Но — надо сказать правду — как раз это самое художественное мастерство, этот чересчур острый взор не то что отталкивали от него, но оставляли в иных — чувство неудовлетворенности, в других — даже обиды. Простые души хотели любить Бунина, но почему-то любить не могли. Самые глупые и злостные выдумывали, что он то «холоден, как лед», то «ненавидит народную Россию и клевещет на нее» и даже, старались опорочить его неуязвимую художественную форму, найти подражательность. Критики поумнее, отдавая должное художнику, прибавляли: да, он удивительный описатель…»
— В их числе была и сама Гиппиус, — усмехнулся Голембиовский.
— Да, но это не так уж и неверно, — возразил Верейский. — «Добр ли он? — задается вопросом Гиппиус, — не знаю. Может быть, добрее добрых, недаром такие полосы, такие лучи нежности прорываются у него… Но как-то не идёт к нему этот вопрос. Во всяком случае, он не мягок, не ломок. Достаточно взглянуть на его сухую, тонкую фигуру, на его острое, спокойное лицо с зоркими, действительно, зоркими глазами, чтобы сказать: а, пожалуй, этот человек может быть и беспощаден, почти жесток… и более к себе, нежели к другим…»
Гиппиус называла его непримиримым, полагая, что именно твёрдость духа является причиной его закрытости, сжатости, собранности в себе. Она же пишет: «В Бунине жаждали ощутить замечательного человека в замечательном писателе. Но читатель, всегда завороженный, нередко оставлял книгу Бунина с недоуменной и безысходной тяжестью на сердце…». Да, в прозе Бунин не раскрывался, а ведь аксиомой литературы является мысль о том, что мы любим только того автора, в ком находим созвучие с собой.

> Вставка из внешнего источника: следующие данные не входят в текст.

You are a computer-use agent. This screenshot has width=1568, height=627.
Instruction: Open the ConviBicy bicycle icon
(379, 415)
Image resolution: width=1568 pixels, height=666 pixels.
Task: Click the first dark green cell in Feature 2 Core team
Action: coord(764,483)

Но Бунин годами словно таился, скрывал себя за чеканными строками стихов и своей отточенной прозой. И тут, в его сорок семь лет случилось то, что взорвало и разорвало его жизнь, встряхнуло душу, раскрыло глаза не на внешний мир, который он и раньше видел отчетливо, а на тайники человеческой души. Этой встряской была революция, лишившая его всего — родины, крова, близких. И тут он заговорил. Заговорил столь отчетливо, зло и яростно, что слова его и по сию пору пламенеют на ветру как слова ветхозаветного пророка. Это единственный человек, чья публицистика говорит подлинно об авторе больше, чем сотни страниц критики и сотни его собственных страниц.